[Pixel coordinate grounding data]
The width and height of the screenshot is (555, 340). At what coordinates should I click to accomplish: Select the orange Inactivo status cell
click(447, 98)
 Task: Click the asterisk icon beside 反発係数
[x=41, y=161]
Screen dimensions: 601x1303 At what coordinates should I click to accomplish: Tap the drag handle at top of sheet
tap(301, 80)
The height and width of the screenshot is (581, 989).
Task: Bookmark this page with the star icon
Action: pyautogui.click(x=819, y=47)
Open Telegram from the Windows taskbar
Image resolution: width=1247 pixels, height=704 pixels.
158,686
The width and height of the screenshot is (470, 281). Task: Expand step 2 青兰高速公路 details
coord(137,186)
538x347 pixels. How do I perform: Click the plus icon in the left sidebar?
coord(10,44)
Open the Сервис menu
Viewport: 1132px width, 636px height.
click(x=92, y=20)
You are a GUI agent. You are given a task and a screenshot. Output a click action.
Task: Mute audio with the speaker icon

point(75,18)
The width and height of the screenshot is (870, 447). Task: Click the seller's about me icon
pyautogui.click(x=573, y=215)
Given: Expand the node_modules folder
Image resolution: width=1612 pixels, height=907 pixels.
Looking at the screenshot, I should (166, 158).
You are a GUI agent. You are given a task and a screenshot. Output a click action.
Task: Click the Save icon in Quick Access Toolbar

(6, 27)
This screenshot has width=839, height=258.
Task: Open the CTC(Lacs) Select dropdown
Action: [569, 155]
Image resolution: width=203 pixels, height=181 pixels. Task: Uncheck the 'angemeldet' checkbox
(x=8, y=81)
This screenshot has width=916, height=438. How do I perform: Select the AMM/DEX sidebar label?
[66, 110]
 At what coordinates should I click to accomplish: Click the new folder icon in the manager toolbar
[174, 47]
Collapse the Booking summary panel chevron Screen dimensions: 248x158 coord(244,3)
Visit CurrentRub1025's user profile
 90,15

INSTRUCTIONS TO FOLLOW →
Retype the records above so that nothing differs from the original.

REPLY →
The width and height of the screenshot is (555, 340). At what coordinates should I click to accomplish: Select the orange Inactivo status cell
click(447, 98)
 Task: Click the asterisk icon beside 反発係数
[x=41, y=161]
Screen dimensions: 601x1303 At what coordinates should I click to accomplish: Tap the drag handle at top of sheet
tap(301, 80)
The height and width of the screenshot is (581, 989).
Task: Bookmark this page with the star icon
Action: pyautogui.click(x=819, y=47)
Open Telegram from the Windows taskbar
Image resolution: width=1247 pixels, height=704 pixels.
158,686
The width and height of the screenshot is (470, 281). Task: Expand step 2 青兰高速公路 details
coord(137,186)
538x347 pixels. How do I perform: Click the plus icon in the left sidebar?
coord(10,44)
Open the Сервис menu
Viewport: 1132px width, 636px height.
click(x=92, y=20)
You are a GUI agent. You are given a task and a screenshot. Output a click action.
Task: Mute audio with the speaker icon

point(75,18)
The width and height of the screenshot is (870, 447). Task: Click the seller's about me icon
pyautogui.click(x=573, y=215)
Given: Expand the node_modules folder
Image resolution: width=1612 pixels, height=907 pixels.
Looking at the screenshot, I should (166, 158).
You are a GUI agent. You are given a task and a screenshot. Output a click action.
Task: Click the Save icon in Quick Access Toolbar

(6, 27)
This screenshot has width=839, height=258.
Task: Open the CTC(Lacs) Select dropdown
Action: [569, 155]
Image resolution: width=203 pixels, height=181 pixels. Task: Uncheck the 'angemeldet' checkbox
(x=8, y=81)
This screenshot has width=916, height=438. How do I perform: Select the AMM/DEX sidebar label?
[66, 110]
 At what coordinates should I click to accomplish: Click the new folder icon in the manager toolbar
[174, 47]
Collapse the Booking summary panel chevron Screen dimensions: 248x158 coord(244,3)
Visit CurrentRub1025's user profile
 90,15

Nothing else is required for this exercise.